10日(火)、映画『純喫茶磯辺』の舞台挨拶付き完成披露試写会が行われ、宮迫博之と仲里依紗、監督の吉田恵輔が登壇した。最近はあまりお披露目しなくなった「みやさこですっ!」のポーズで観客を喜ばせた宮迫は、「この役はすごく自然体でできましたね。気を抜いているときは僕も裕次郎と同じく、人生だらだらしているんで(苦笑)」とコメント。共演した仲については、「最初はお互い人見知りしていたんですけど、最終的には本当の娘のように思っていました」と語り、仲も「宮迫さんは本当のパパみたい。TVで出演しているのを見ると、いつもマネージャーさんと“あっ、パパが出てるね!”と話しているんです。宮迫さんみたいなパパはかわいいと思います」とほほ笑むと、「うわっ、なんかめっちゃうれしい! 高いものんでも買ってあげようかなって気分になる。あとね、付き合うなら芸人なんて絶対だめ! 公務員さんと付き合いなさい」と親バカぶりを存分に発揮させた。

そんな宮迫は実生活でも子を持つ親。「僕には息子がいるんですけど、注意されっぱなしですよ。僕が出演したクイズ番組を一緒に見ていたとき、答えがわかっていても芸人だからボケたりするじゃないですか! それを見た息子が“何で?”と聞くから“ふざけるのが仕事なんだよ”と言ったら、“ふざける仕事なんてないよ、パパ!”と返され、僕の人生全否定ですよ……」と、哀しいエピソードで会場を沸かせた。

2006年ゆうばり国際ファンタスティック映画祭<オフシアター部門>にて、『なま夏』でグランプリを受賞した吉田監督は、本作『純喫茶磯辺』誕生秘話を「以前、ある夫婦が宝くじを当てて喫茶店を始めたけどすぐに潰れてしまい、夫婦も離婚してしまったという話を聞いてとても感銘を受け、いつか映画にしようと思っていたんです」と明かし、アメリカのアダルトサイトからヒントを得たという劇中のメイド服が登場すると、「夢いっぱいの衣装ですね!」とにんまり。
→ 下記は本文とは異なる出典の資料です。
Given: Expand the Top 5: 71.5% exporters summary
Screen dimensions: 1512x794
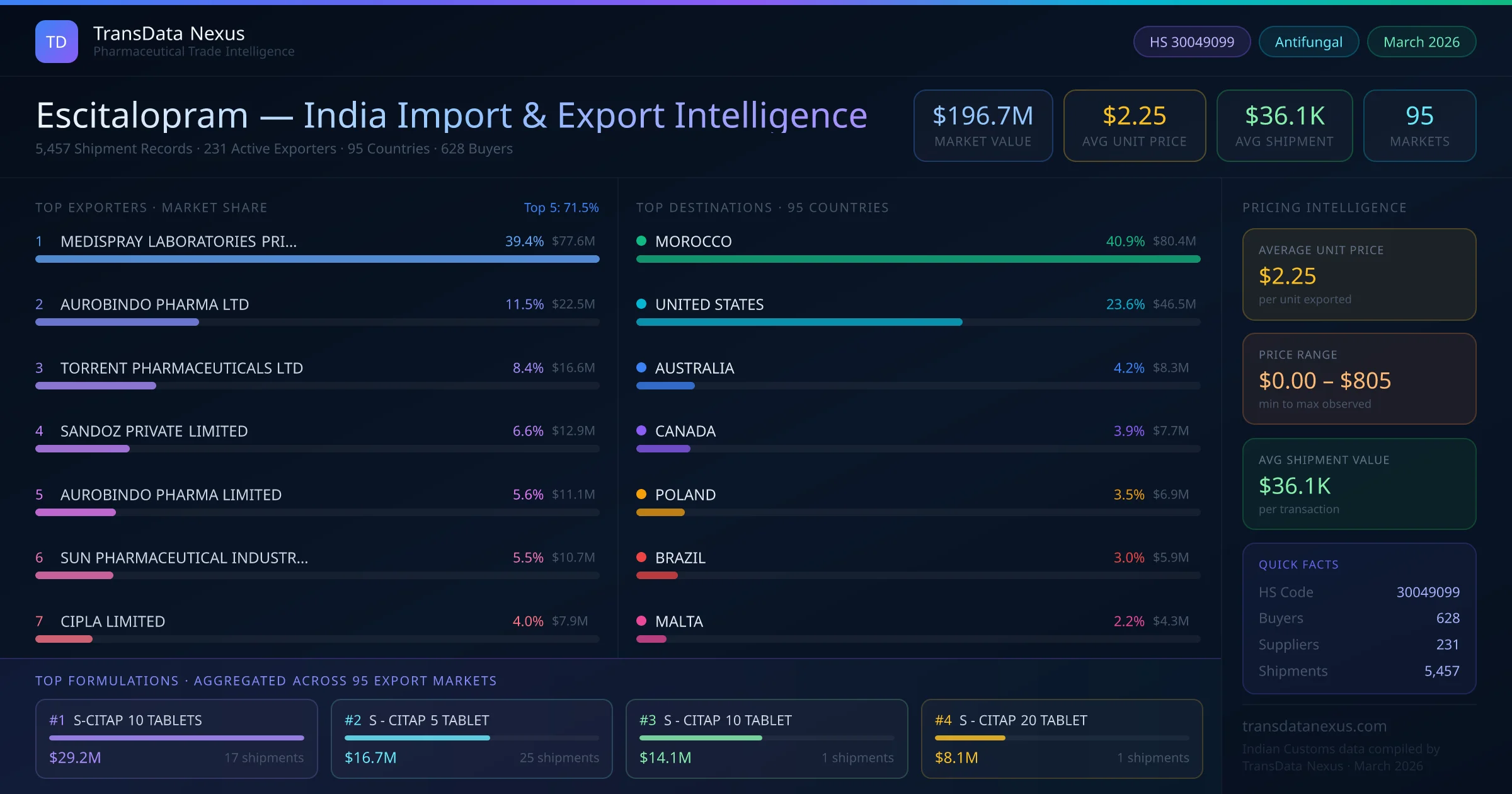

そして、これまた監督の趣味で、劇中には工藤静香さんもちらりと登場する(?)らしいので要チェックだ。

“夢いっぱいの衣装”を前に、宮迫は「麻生さんが着たらかわいいと思えたけど、(ハリセンボン)春菜が着たら“えー加減にせいっ!!”と思った」と苦笑い。また、仲から父の日を前に“脱メタボ宣言”と書いた扇子とマグカップをプレゼントされると、「そうなんですよ〜、去年、舞台で各地まわっていたら食べ物がおいしくて8kgも太ってしまったんです」。
映画・舞台と大忙しの宮迫だが、「本業はお笑いです」ときっぱり。(映画などを)やるとしても、1番手ではなく3番手くらいがいいという。理由は「当たらなかったら、宮迫のせいだと言われてしまうから。責任の少ない3番手くらいがちょうどいい」とのこと。

しかし、最後は「優しくてほんわかした気分になれる。観て損はしない映画です!」(宮迫)、「働きすぎで疲れている人たちにおすすめしたい映画です」(仲)と、しっかり俳優として映画のPRに努めていた。